For he looked for a city which hath foundations, whose builder and maker is God.
This verse is about Abraham, one of the most significant figures in the Bible and the founding ancestor of the Jewish people. Around 2000 BC, God called Abraham to leave his homeland and travel to an unknown country, and he spent the rest of his life living in tents with no permanent settlement. Hebrews 11 is a chapter often called the "faith hall of fame" — it lists people who trusted God for things they couldn't yet see or hold. This verse explains what sustained Abraham through a nomadic life: he wasn't looking for land. He was looking forward to a permanent, eternal city — one designed and built by God himself.
Father, you made us for more than we can build with our own hands. Thank you for the restlessness that keeps reminding me. Help me live fully in the present while keeping my eyes on the city only you can build. Amen.
There is a restlessness that never quite goes away, no matter how much you achieve or settle. The house you finally buy still needs repairs. The dream job still has Sunday evenings. The relationship you worked hardest for still has ordinary Thursdays where nothing is particularly transcendent. Augustine wrote it plainly fifteen hundred years ago: our hearts are restless until they rest in God. Abraham seemed to understand this early. He lived in tents his entire life — not out of poverty, but because his heart was calibrated toward something no earthly city could deliver. He wasn't a man without roots. He was a man whose roots went deeper than geography. What are you building toward right now? There's nothing wrong with working hard and making something beautiful out of your years. But every so often it's worth asking: am I treating this as the destination, or the road? The city with foundations doesn't mean your present life is unimportant. It means it's important differently — it means you can hold your plans and your dreams a little more loosely, because the most permanent thing about you isn't any of them. That's not resignation. That's freedom.
Why do you think Hebrews describes Abraham's faith specifically in terms of what he was looking forward to, rather than what he had already received or accomplished?
Where do you currently find yourself searching for permanence, stability, or a sense of home — and is that search actually satisfying you?
The idea of an eternal city beyond this life can seem abstract or even like escapism. How do you hold a hope for something beyond this world without checking out of your responsibilities here and now?

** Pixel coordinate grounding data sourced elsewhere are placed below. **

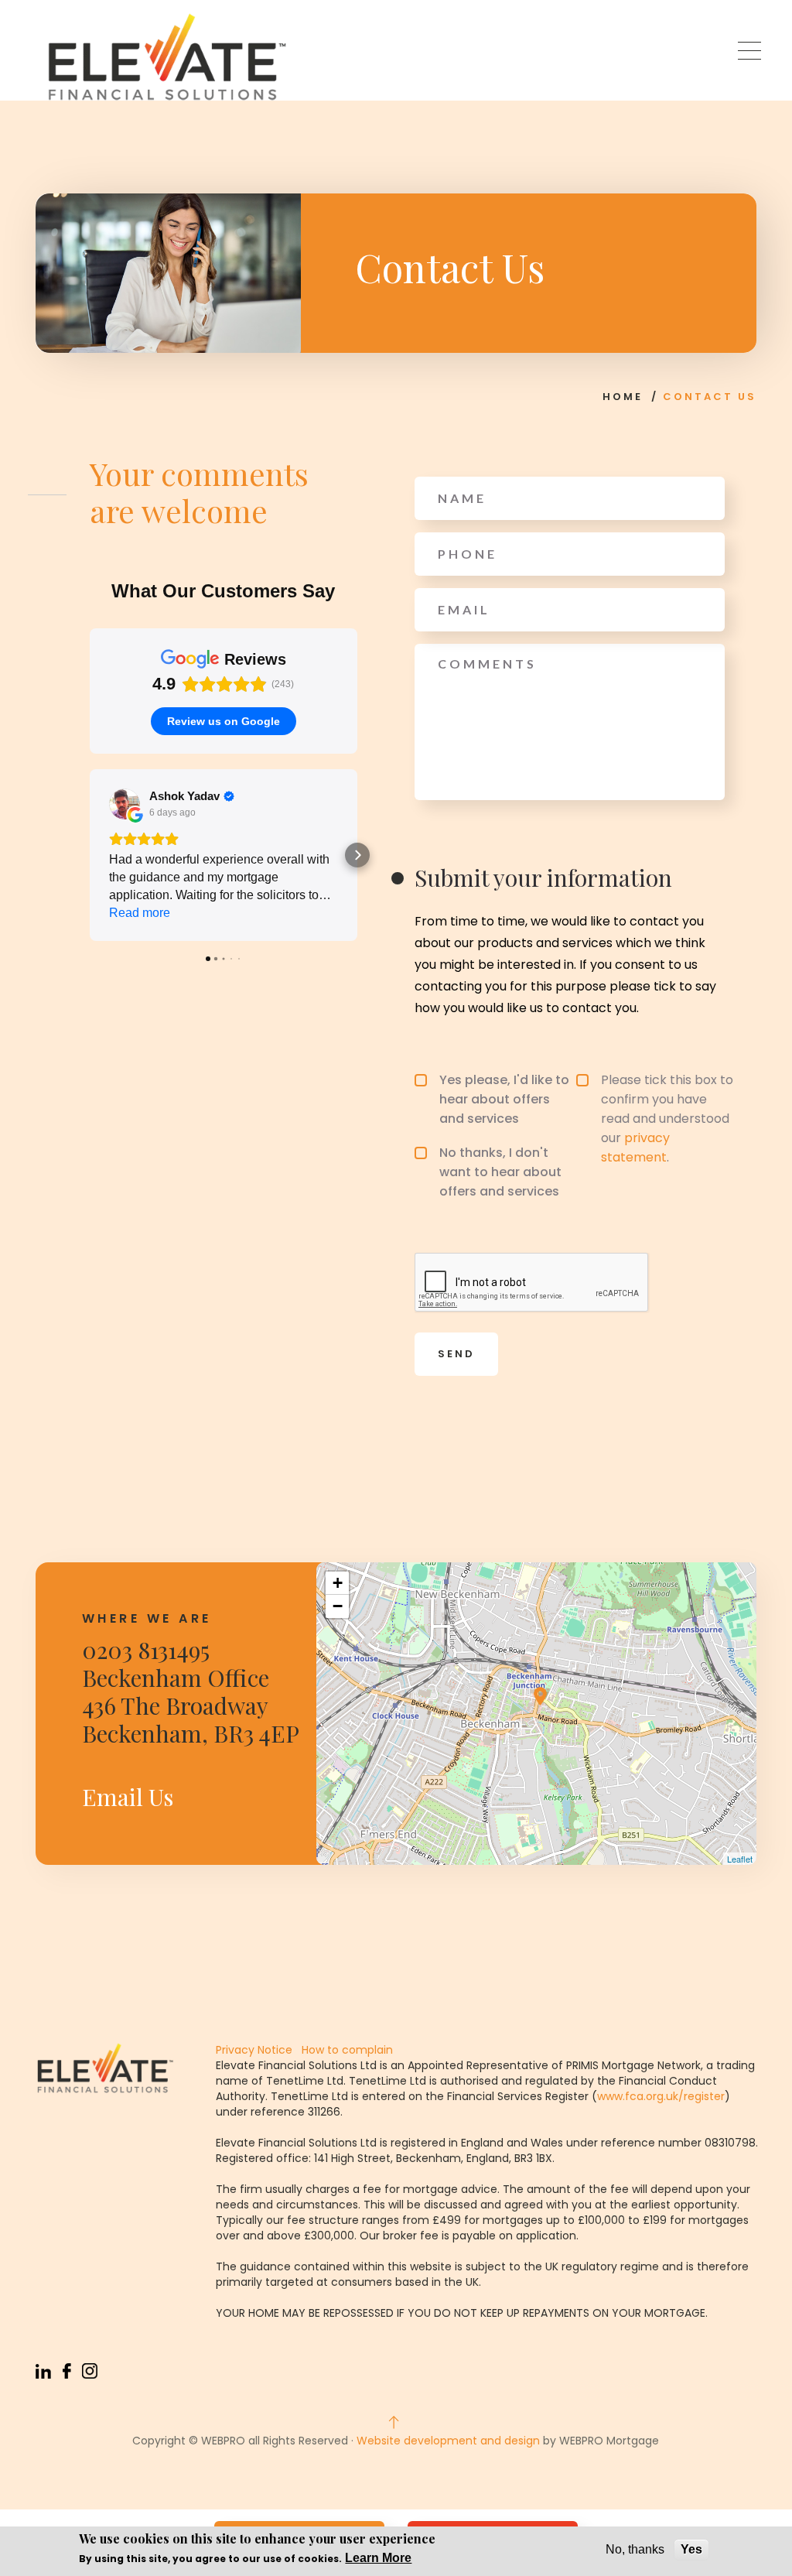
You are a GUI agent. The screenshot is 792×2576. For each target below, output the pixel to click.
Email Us (127, 1796)
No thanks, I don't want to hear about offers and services (500, 1172)
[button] (89, 855)
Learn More (378, 2557)
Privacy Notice (254, 2050)
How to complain (346, 2050)
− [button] (338, 1606)
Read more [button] (139, 912)
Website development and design (448, 2440)
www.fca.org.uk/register (661, 2096)
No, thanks (635, 2549)
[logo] (167, 57)
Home (623, 396)
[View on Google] (124, 804)
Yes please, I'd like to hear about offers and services (504, 1099)
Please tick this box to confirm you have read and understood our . (667, 1118)
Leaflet (740, 1858)
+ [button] (338, 1582)
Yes (691, 2549)
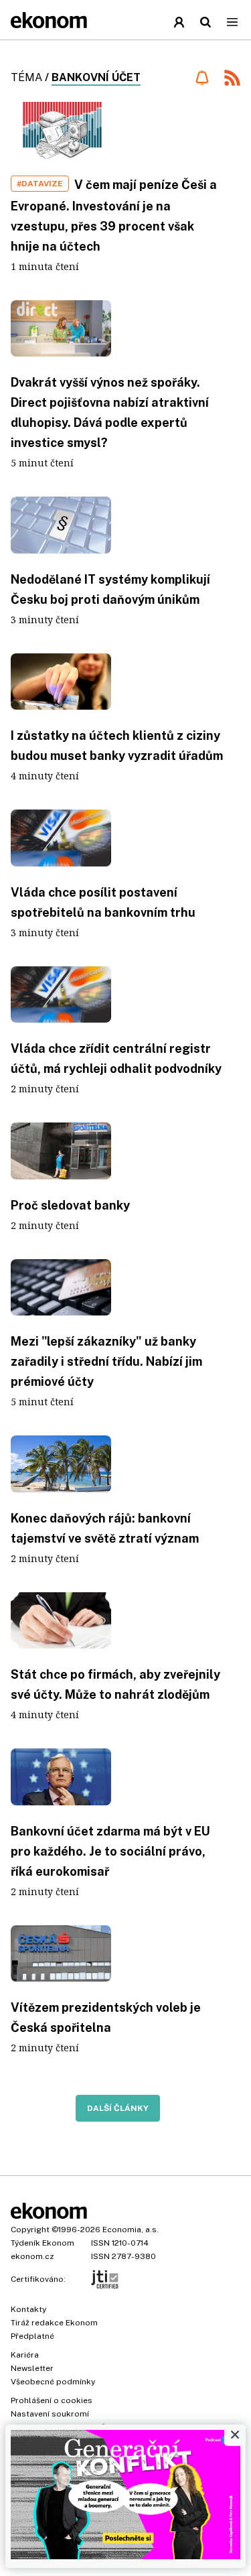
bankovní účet (96, 77)
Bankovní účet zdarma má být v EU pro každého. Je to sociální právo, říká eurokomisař (110, 1851)
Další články (118, 2108)
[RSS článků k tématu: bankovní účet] (232, 79)
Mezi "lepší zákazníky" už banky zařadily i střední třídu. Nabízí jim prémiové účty (106, 1361)
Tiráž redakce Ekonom (54, 2322)
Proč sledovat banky (70, 1205)
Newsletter (32, 2368)
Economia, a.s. (130, 2229)
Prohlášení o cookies (51, 2400)
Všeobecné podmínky (53, 2381)
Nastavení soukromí (50, 2414)
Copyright (30, 2229)
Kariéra (25, 2355)
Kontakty (28, 2309)
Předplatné (32, 2336)
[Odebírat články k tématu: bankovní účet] (202, 78)
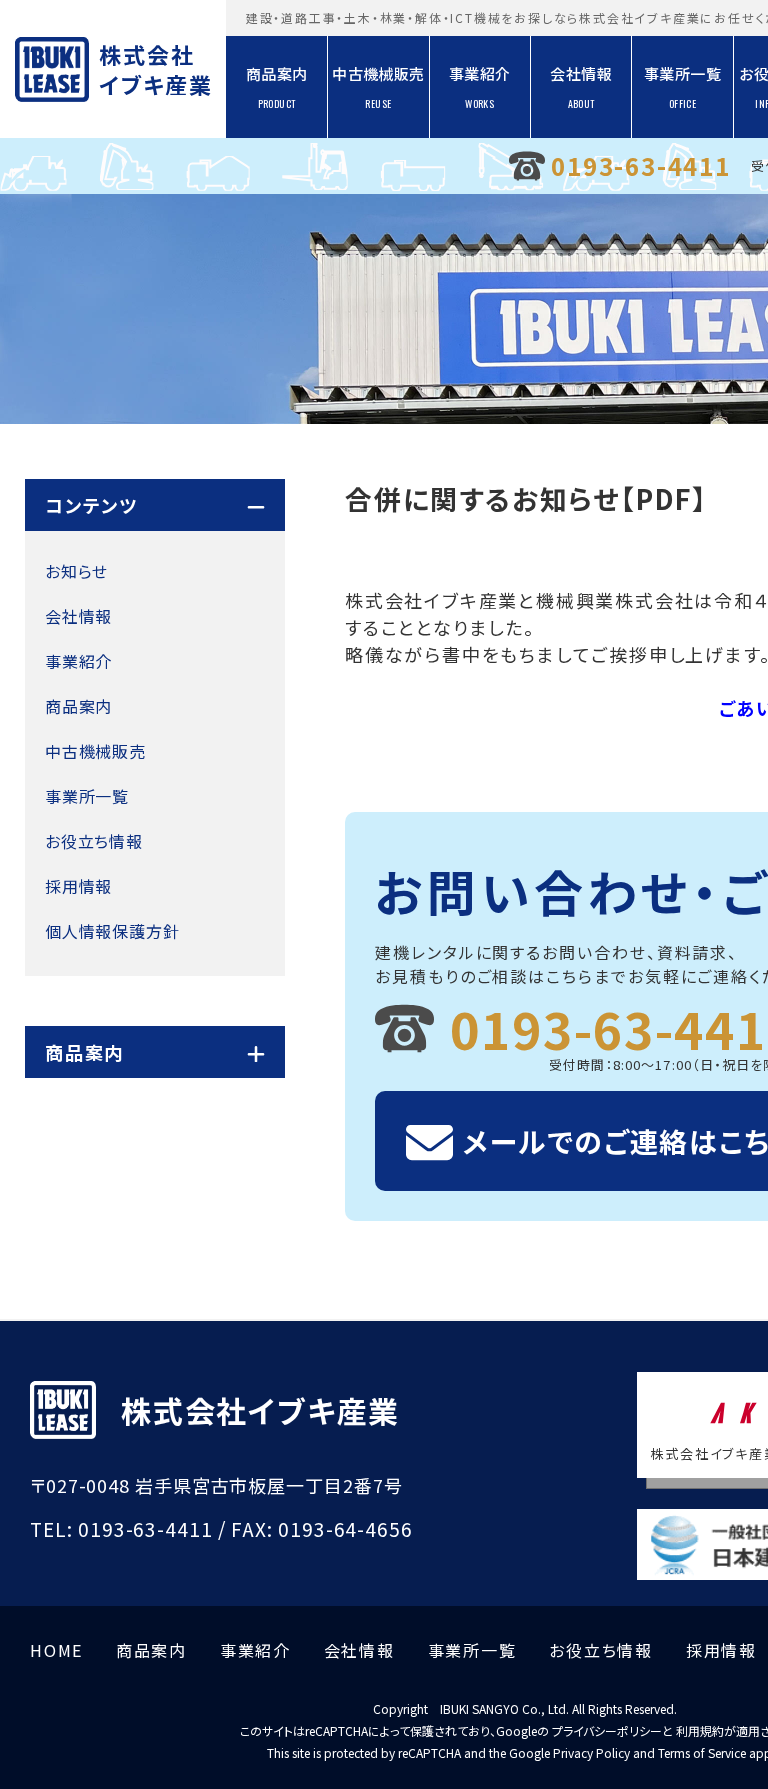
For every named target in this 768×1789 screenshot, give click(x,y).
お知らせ (76, 571)
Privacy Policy (591, 1752)
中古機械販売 (378, 87)
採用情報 (78, 886)
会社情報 (581, 87)
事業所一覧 (682, 87)
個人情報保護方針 (112, 931)
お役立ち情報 (94, 841)
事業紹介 (480, 87)
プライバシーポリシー (607, 1730)
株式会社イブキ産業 (154, 69)
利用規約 (700, 1730)
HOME (56, 1650)
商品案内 (277, 87)
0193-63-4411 (641, 165)
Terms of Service (702, 1752)
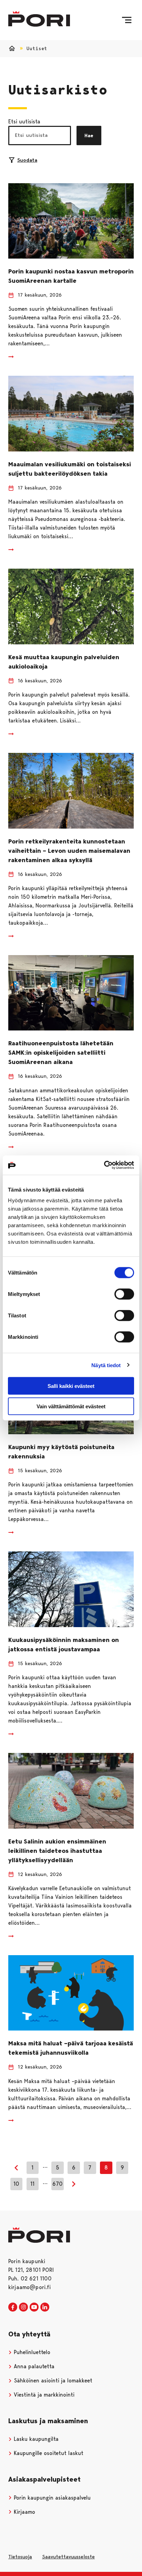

How does believing this life is not the final destination change how you treat the people around you — especially those who are suffering or who seem to have very little?
Is there something you've been clinging to as your ultimate foundation — a plan, an identity, a relationship, a career — that might need to be held more loosely? What would that actually look like in practice this week?
In my Father's house are many mansions: if it were not so, I would have told you. I go to prepare a place for you.
John 14:2
For we know that if our earthly house of this tabernacle were dissolved, we have a building of God, an house not made with hands, eternal in the heavens.
2 Corinthians 5:1
For our conversation is in heaven; from whence also we look for the Saviour, the Lord Jesus Christ:
Philippians 3:20
For every house is builded by some man; but he that built all things is God.
Hebrews 3:4
For here have we no continuing city, but we seek one to come.
Hebrews 13:14
And I John saw the holy city, new Jerusalem, coming down from God out of heaven, prepared as a bride adorned for her husband.
Revelation 21:2
But ye are come unto mount Sion, and unto the city of the living God, the heavenly Jerusalem, and to an innumerable company of angels,
Hebrews 12:22
But now they desire a better country, that is, an heavenly: wherefore God is not ashamed to be called their God: for he hath prepared for them a city.
Hebrews 11:16
For he was [waiting expectantly and confidently] looking forward to the city which has foundations, [an eternal, heavenly city] whose architect and builder is God.
AMP
For he was looking forward to the city that has foundations, whose designer and builder is God.
ESV
for he was looking for the city which has foundations, whose architect and builder is God.
NASB
For he was looking forward to the city with foundations, whose architect and builder is God.
NIV
for he waited for the city which has foundations, whose builder and maker is God.
NKJV
Abraham was confidently looking forward to a city with eternal foundations, a city designed and built by God.
NLT
Abraham did it by keeping his eye on an unseen city with real, eternal foundations—the City designed and built by God.